Kansas-born vegan entrepreneur Lucas Bradbury is on a mission to replace traditional chicken chains with Project Pollo, a rapidly expanding, mission-driven vegan chicken chain. Bradbury launched Project Pollo in Texas to challenge the traditional idea of chicken with vegan versions of classics such as sandwiches, strips, and wraps, along with sides, including mac and cheese and loaded papas.
Project Pollo’s mission is also to challenge norms in other ways such as paying its employees substantially higher than minimum wage and using its menu items to support community organizations. One such initiative is putting “project” items on the menu such as the Original Project (a chicken sandwich with housemade aioli and dill pickles), which donates $1 from sales to animal charities.
Growing a vegan chicken empire that rivals Chick-fil-A
Bradbury opened the first location of Project Pollo in September 2020 during the height of the COVID-19 pandemic and gave away 1,600 vegan chicken sandwiches to enthusiastic Texans on World Vegan Day last November. While many small businesses were unfortunately forced to shutter, Bradbury saw the closures of large fast-food chain locations as an opportunity to start a modern chicken empire that does not rely on factory farmed animals, or underpaid workers, to make profits. “We have seen a lot of businesses surrounding us that have lost everything, and it hurts,” Bradbury told VegNews. “But we have also been fortunate to see some national chains shutter locations which give us the opportunity to try the alternative and save thousands of chicken lives every day.”

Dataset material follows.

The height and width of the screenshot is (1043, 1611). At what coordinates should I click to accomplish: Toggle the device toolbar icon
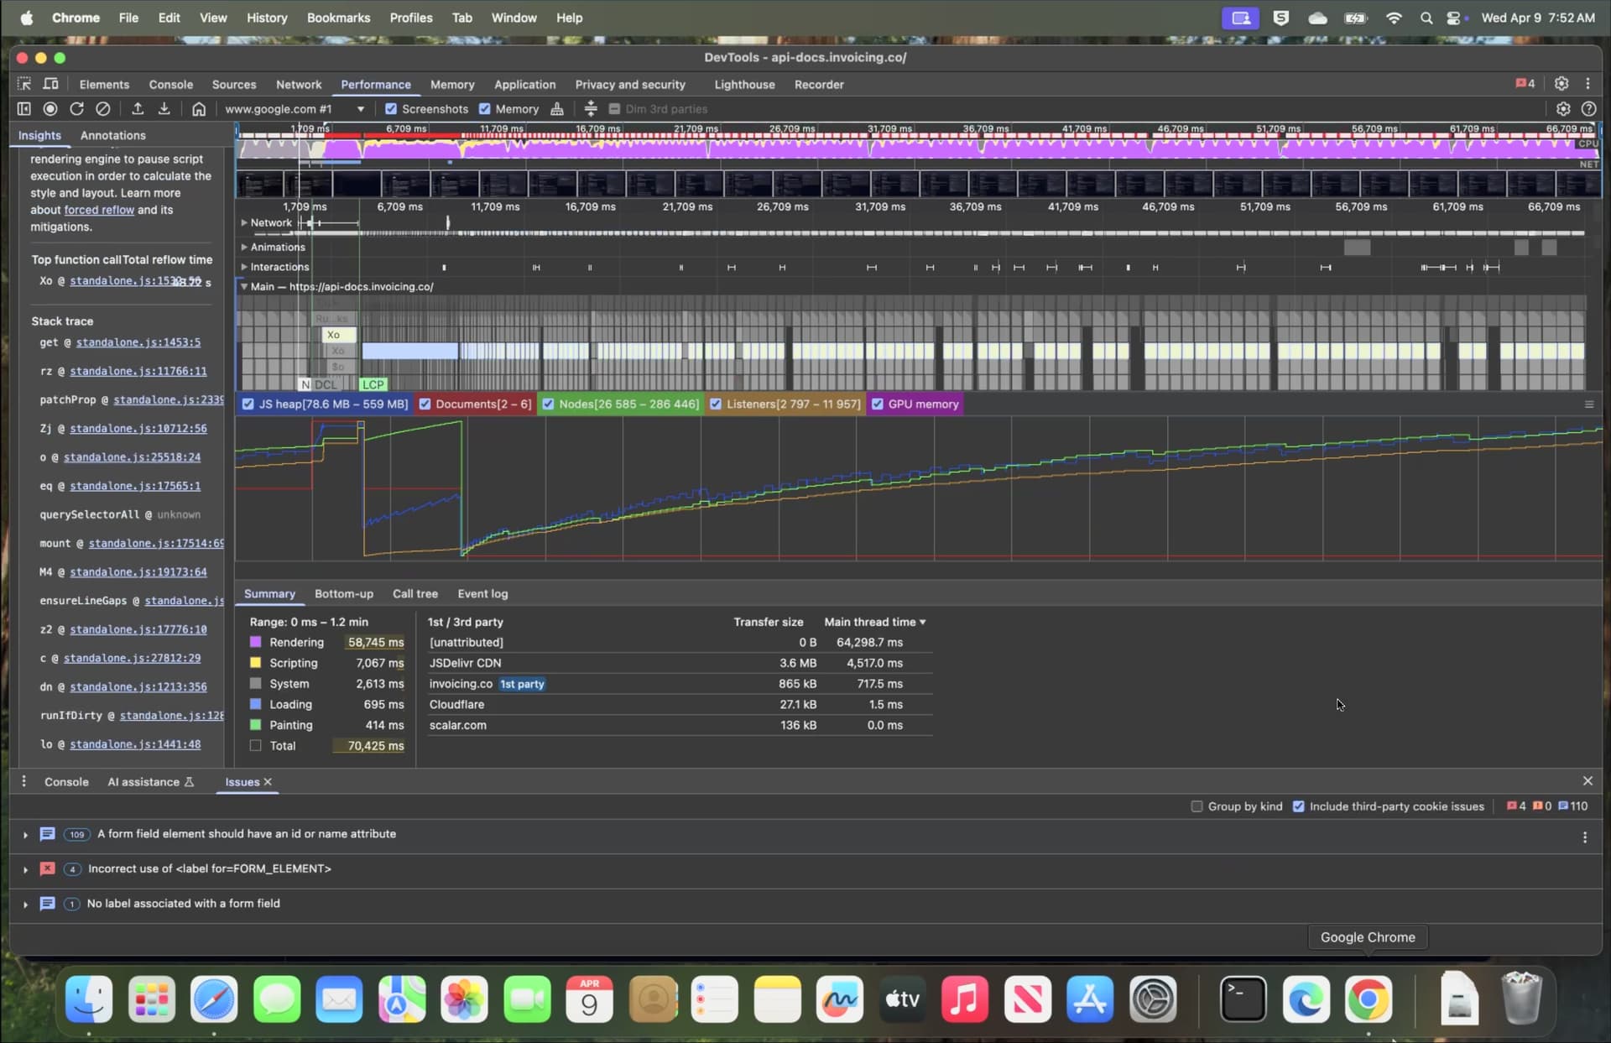(x=51, y=84)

Currently, Bradbury operates five Project Pollo locations in Texas (San Antonio and Austin), including his newest location which opened in the space of a shuttered Jack-in-the-Box earlier this month. In fact, each Pollo Project location replaced a former fast-food restaurant, with the next two locations planned to take over a Subway and Church’s Chicken in April and May, respectively. This spring, Project Pollo will also replace a former Carl’s Jr. Overall, Bradbury is on track to open a total of 12 locations over the course of 12 months with rapid expansion plans into the Dallas and Houston areas planned for 2022.
Challenging traditional chicken
Bradbury says vegan food can be just as delicious and affordable, while being safer, more sustainable, and leaving behind a smaller carbon footprint. These factors, in combination with the growing demand for vegan alternatives, means that older fast-food models must shift in the plant-based direction in order to survive. “The future of consumption is without a doubt in plant-based foods; modern consumption favors such,” Bradbury said. “[Fast-food] concepts are all at a pivotal point and must either adapt to the market, or step aside and let Project Pollo take over.”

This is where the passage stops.